I bought one truck from autofair, the salesman was a dick to me, that was until the manager came over and recognized my last name. Come to find out my father bought 5 trucks off of him when he worked for the old nashua ford, ended getting a great deal in about 5 minutes flat, wish he was still there, retired now.


----------



## dt5150 (Feb 3, 2011)

too bad. if you don't buy from best, irwin is a great dealership to work with. nice people there.


----------



## trevier (Dec 24, 2007)

dt5150;1733344 said:


> too bad. if you don't buy from best, irwin is a great dealership to work with. nice people there.

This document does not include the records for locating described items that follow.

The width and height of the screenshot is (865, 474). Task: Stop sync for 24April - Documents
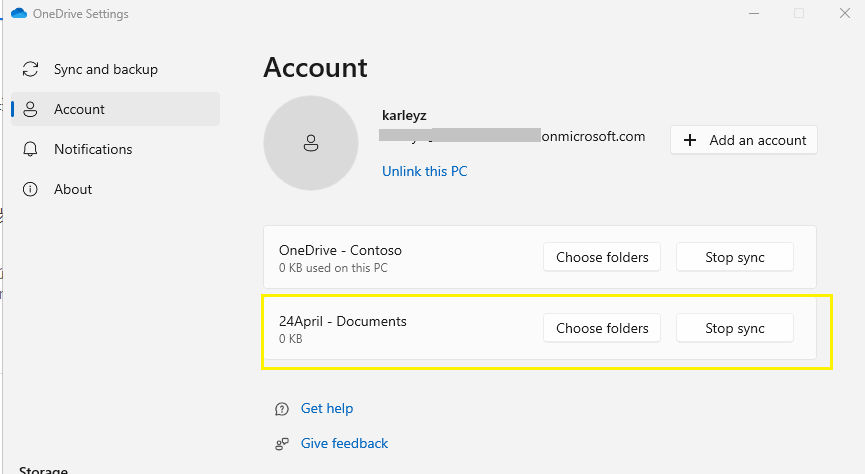[x=734, y=328]
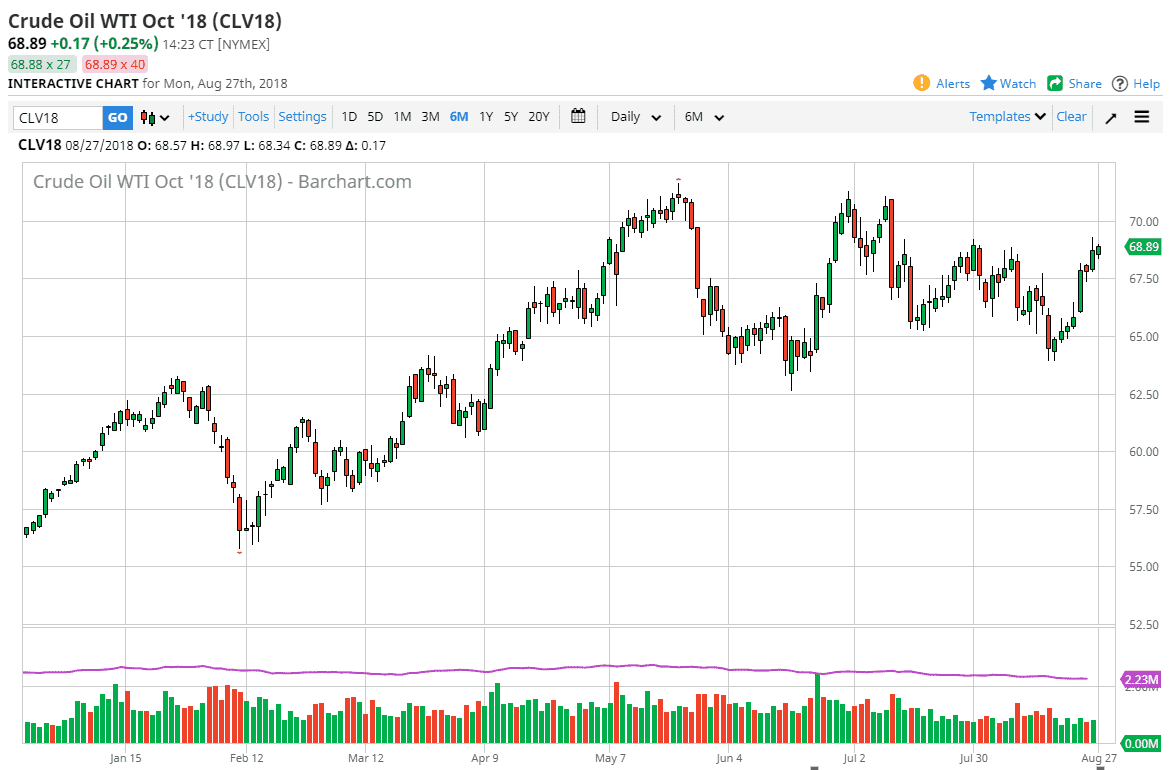Expand the 6M period dropdown
The height and width of the screenshot is (770, 1172).
click(x=703, y=116)
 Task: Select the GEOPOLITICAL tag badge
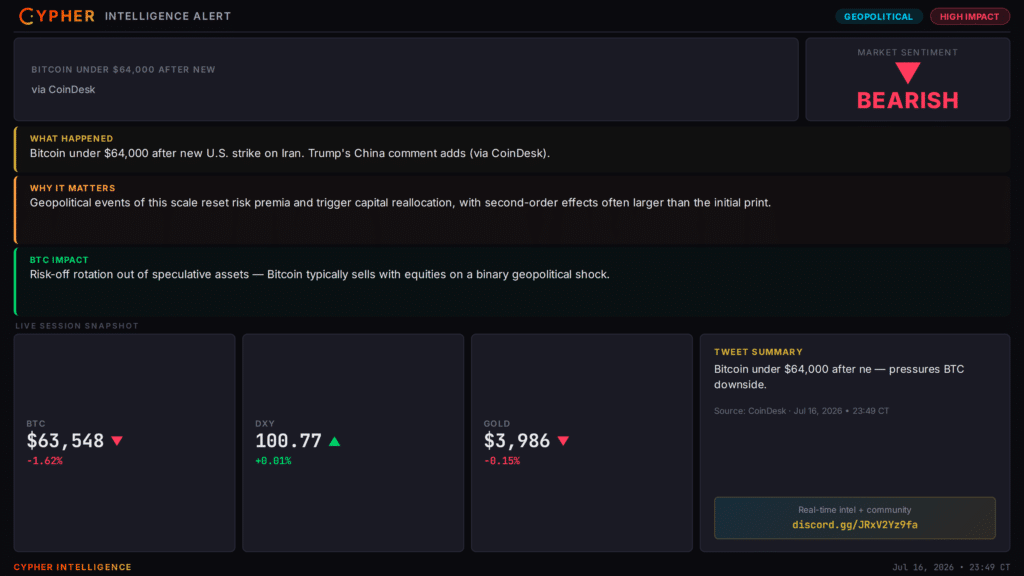(878, 16)
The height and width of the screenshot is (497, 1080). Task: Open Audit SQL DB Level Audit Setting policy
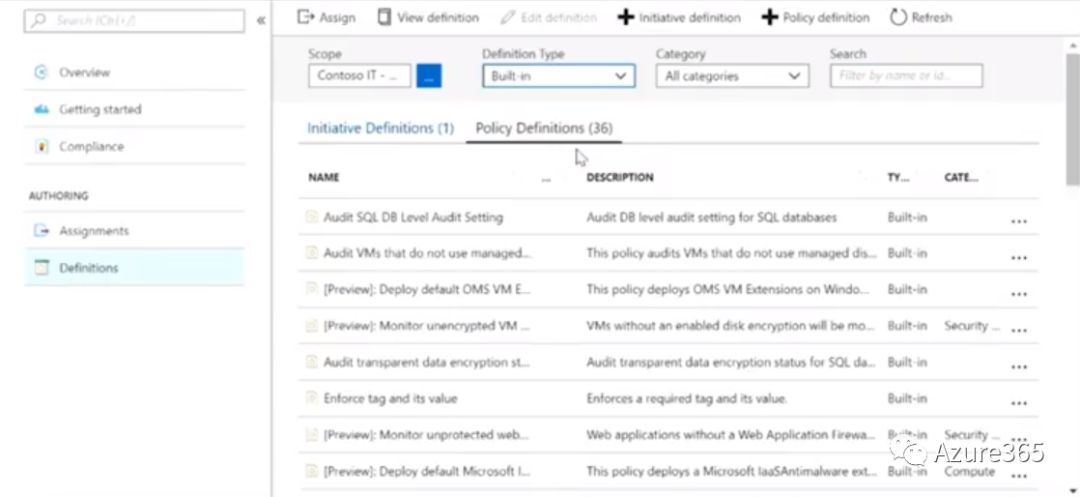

I might do that, I haven't heard the greatest about best ford.


----------



## gtmustang00 (Feb 23, 2010)

trevier;1734262 said:


> I might do that, I haven't heard the greatest about best ford.


Best Ford blows. Go to Ford of Londonderry for service. Autofair for parts.


----------



## Ne1 (Jan 15, 2007)

Depending on rebates etc they should come 10-12k off the sticker.


----------



## trevier (Dec 24, 2007)

gtmustang00;1734304 said:


> Best Ford blows. Go to Ford of Londonderry for service. Autofair for parts.


yeah, I've read about them on the rants and raves section of craigslist.


----------



## svc turf (Sep 11, 2013)

SullivanSeptic;1724062 said:


> Im happy with it. I like the Bluetooth also. Especially since I already got a ticket for being on the phone in my other truck.


What interior package do you have? Im liking the LCD screen


----------